Abstract
The objective of the present investigation was to evaluate how dental implant positioning can influence the masticatory stress distribution over screwed mandibular prosthodontics restoration and over the surrounding bone tissue. Moreover, the dental implant components and overdenture bar strengths under masticatory cycles have been investigated in order to evaluate possible screw and prosthesis breakage. A “virtual jaw” model and 3D dental implant were reproduced to realise finite element analysis in order to underline the parameters and the mechanical characteristics of the bone and of the dental implants connected to the overdenture bar. The distribution of a nonspecific chewing phase, analysing the overall load on the fixtures of the lower jaw, was performed. The study investigating frontal and horizontal planes and vertical directions of occlusal forces showed how position and perspective of fixtures strongly influenced the stress distribution and the consequent jawbone tissue remodelling. Prostheses elements such as cantilever, passing screws, and dental implants are strictly related to the correct selection of dental implant position. This study suggested a virtual method to guide the surgeon in the choice of implant number, position, diameter, and length, and cantilever length and shape, and to evaluate the prospective stress distribution of chewing strengths for a correct prosthesis rehabilitation.
Highlights
The modification of the bone tissue related to mechanical influence is a condition that has been analysed since the middle of the 19th century [1]

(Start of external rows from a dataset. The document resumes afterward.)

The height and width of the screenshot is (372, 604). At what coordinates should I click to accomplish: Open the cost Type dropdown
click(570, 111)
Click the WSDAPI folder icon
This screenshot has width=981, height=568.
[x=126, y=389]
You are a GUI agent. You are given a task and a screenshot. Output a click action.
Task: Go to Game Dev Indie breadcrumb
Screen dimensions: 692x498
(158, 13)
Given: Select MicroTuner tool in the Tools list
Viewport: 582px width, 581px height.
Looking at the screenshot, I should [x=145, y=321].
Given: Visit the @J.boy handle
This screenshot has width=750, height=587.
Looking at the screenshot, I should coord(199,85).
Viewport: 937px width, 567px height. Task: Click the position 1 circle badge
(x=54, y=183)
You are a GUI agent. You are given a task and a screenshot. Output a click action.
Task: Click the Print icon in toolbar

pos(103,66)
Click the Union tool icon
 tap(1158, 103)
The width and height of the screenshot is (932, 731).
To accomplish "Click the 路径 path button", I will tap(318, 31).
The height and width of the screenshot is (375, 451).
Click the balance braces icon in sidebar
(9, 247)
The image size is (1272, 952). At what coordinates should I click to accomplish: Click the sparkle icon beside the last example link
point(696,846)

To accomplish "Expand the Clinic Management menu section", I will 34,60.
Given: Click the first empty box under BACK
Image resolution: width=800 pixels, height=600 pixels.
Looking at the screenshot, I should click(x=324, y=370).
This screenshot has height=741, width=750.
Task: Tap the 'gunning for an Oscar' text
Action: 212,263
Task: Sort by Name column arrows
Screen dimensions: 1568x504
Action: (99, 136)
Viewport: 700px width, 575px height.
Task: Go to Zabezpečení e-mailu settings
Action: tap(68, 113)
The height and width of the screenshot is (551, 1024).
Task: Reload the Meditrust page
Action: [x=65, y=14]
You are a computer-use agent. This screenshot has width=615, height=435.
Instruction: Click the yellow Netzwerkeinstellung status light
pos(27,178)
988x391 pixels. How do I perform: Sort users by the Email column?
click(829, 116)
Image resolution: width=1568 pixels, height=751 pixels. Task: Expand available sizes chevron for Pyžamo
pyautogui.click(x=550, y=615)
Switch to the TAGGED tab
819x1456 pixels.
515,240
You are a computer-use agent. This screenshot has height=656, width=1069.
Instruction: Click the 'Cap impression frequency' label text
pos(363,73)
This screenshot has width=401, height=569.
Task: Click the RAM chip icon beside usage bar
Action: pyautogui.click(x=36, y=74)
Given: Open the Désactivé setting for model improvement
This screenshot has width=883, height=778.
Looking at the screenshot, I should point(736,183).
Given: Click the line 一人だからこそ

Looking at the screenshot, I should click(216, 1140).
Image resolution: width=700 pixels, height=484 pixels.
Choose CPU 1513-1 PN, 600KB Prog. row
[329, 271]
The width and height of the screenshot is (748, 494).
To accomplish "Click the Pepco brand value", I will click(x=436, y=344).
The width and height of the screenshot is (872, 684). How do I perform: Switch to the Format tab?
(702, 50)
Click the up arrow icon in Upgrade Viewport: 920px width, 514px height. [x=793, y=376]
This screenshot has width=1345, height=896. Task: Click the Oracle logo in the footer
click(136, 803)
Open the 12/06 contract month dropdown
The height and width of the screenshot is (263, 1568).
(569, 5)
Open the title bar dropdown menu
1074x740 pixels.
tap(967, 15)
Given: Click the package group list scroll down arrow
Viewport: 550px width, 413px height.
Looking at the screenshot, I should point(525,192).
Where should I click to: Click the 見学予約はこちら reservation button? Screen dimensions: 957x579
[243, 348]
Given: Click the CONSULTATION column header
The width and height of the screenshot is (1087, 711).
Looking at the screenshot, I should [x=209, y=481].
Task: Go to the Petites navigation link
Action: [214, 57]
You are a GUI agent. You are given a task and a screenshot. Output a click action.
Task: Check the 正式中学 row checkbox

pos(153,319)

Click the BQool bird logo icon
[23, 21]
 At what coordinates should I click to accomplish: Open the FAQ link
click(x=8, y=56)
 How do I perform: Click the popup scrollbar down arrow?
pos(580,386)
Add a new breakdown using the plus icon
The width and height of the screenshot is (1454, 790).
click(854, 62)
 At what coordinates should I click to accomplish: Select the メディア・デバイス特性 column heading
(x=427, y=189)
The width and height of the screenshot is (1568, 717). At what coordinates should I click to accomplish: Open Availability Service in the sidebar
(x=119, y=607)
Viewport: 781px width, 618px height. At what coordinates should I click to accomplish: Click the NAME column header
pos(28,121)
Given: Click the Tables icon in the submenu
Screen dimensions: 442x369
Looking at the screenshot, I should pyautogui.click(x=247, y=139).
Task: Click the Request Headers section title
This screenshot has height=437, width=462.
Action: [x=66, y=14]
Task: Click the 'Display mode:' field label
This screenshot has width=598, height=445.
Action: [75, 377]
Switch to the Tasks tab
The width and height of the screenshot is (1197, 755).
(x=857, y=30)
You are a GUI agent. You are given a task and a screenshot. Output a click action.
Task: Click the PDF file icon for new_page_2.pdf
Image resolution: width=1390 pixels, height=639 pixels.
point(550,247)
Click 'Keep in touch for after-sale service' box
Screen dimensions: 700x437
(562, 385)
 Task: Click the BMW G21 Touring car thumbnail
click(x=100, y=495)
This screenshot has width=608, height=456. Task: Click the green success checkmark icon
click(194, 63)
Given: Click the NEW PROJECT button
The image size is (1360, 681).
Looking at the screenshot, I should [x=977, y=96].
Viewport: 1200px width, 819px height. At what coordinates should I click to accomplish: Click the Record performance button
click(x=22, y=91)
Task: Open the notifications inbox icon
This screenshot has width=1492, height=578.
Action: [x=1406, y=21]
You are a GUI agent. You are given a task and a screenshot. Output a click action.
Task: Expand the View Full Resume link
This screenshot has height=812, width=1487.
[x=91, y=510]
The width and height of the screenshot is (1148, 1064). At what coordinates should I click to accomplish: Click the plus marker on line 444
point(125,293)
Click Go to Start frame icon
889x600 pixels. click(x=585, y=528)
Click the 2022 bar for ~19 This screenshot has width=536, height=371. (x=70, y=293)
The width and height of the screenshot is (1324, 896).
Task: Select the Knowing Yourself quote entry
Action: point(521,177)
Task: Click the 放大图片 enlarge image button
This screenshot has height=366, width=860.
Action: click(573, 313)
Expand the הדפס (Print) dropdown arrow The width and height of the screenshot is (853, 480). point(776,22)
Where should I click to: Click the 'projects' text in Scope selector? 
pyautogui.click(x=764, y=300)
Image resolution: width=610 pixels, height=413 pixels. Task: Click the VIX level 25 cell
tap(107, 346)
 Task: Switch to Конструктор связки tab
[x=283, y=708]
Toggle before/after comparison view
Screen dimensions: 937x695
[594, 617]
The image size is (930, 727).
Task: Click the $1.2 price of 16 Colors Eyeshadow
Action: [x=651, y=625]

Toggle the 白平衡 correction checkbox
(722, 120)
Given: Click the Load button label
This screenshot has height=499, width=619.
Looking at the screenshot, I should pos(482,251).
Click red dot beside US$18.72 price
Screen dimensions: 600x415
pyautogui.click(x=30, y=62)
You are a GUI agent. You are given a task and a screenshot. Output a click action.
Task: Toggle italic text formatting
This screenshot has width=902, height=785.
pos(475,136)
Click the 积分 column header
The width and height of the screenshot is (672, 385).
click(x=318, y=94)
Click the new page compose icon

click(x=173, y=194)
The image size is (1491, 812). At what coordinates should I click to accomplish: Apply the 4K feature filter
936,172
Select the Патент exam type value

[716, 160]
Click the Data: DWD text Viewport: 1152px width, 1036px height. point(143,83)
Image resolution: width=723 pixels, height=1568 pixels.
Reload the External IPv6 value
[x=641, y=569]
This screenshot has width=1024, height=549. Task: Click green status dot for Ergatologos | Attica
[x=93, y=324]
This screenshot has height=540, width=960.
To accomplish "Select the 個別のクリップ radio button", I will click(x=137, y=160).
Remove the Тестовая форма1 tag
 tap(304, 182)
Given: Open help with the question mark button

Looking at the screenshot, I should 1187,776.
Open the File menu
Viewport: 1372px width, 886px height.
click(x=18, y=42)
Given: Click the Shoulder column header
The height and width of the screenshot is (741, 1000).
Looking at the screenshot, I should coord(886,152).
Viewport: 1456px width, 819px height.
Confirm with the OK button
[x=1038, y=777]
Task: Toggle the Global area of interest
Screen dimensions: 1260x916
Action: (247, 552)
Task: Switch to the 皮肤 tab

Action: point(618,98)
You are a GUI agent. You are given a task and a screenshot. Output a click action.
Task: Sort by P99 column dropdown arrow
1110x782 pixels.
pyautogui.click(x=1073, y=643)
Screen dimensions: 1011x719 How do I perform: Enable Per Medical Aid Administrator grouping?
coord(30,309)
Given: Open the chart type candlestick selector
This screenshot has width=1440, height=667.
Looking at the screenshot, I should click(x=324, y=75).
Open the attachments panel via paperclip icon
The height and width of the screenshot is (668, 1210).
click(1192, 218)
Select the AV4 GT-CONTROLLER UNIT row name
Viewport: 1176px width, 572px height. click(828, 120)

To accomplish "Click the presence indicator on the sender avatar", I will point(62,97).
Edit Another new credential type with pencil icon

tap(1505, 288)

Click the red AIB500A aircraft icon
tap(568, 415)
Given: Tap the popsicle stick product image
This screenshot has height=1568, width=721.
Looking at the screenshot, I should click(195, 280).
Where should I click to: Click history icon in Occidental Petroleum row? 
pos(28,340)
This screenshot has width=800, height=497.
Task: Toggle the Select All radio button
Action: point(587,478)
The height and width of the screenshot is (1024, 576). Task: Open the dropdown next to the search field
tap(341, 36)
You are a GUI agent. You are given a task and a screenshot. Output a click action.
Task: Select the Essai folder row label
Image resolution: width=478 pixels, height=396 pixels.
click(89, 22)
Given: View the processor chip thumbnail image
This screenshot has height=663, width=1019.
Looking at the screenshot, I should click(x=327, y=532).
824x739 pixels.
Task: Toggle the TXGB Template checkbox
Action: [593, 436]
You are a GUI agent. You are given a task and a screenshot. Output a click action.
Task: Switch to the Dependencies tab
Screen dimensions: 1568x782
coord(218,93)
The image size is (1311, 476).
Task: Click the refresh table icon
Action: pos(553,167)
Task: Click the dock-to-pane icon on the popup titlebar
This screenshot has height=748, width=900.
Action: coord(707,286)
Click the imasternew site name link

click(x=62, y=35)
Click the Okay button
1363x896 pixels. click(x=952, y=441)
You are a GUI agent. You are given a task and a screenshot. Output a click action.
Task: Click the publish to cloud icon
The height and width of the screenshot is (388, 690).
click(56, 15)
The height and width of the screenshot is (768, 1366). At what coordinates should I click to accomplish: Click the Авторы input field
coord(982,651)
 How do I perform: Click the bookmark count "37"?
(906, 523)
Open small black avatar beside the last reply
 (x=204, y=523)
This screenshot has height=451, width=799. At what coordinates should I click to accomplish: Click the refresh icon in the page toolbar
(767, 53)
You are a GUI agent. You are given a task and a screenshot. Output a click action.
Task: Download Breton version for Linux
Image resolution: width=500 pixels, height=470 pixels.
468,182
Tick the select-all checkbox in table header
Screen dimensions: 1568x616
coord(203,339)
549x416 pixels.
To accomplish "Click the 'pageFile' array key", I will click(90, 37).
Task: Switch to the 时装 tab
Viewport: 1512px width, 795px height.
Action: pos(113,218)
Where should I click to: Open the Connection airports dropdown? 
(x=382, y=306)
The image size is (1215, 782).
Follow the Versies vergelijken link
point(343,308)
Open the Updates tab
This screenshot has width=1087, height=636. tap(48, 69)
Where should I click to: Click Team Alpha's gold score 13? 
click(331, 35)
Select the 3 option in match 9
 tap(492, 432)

The alveolar bone is continuously subjected to the action of axial and lateral forces during masticatory cycles, and this physiological event determines deformation or strain over the periodontal tissues distributed over teeth, periodontal ligament, and alveolar bone
The principal aim of this study is analysis via the finite element method (FEM) of a dental implant placed over mandibular bone, recreating different conditions of stress and load with a dental overdenture bar prosthesis
Summary
The modification of the bone tissue related to mechanical influence is a condition that has been analysed since the middle of the 19th century [1]. The alveolar bone is continuously subjected to the action of axial and lateral forces during masticatory cycles, and this physiological event determines deformation or strain over the periodontal tissues distributed over teeth, periodontal ligament, and alveolar bone. Bone tissue growth or pathological events occur due to remodelling processes. This dynamic balance is influenced by two dynamic mechanisms: one of deposition due to osteoblast and the other of resorption due to osteoclast actions [1,2,3,4]. In different clinical conditions and especially after the loss of teeth, bone undergoes a process of progressive atrophy. How the alveolar bone undergoes physiological turnover as is seen with other bones has been evaluated, and during life it is involved in significant remodelling during tooth movement, masticatory loads, and other external stimuli like trauma or orthodontic tension [3,4]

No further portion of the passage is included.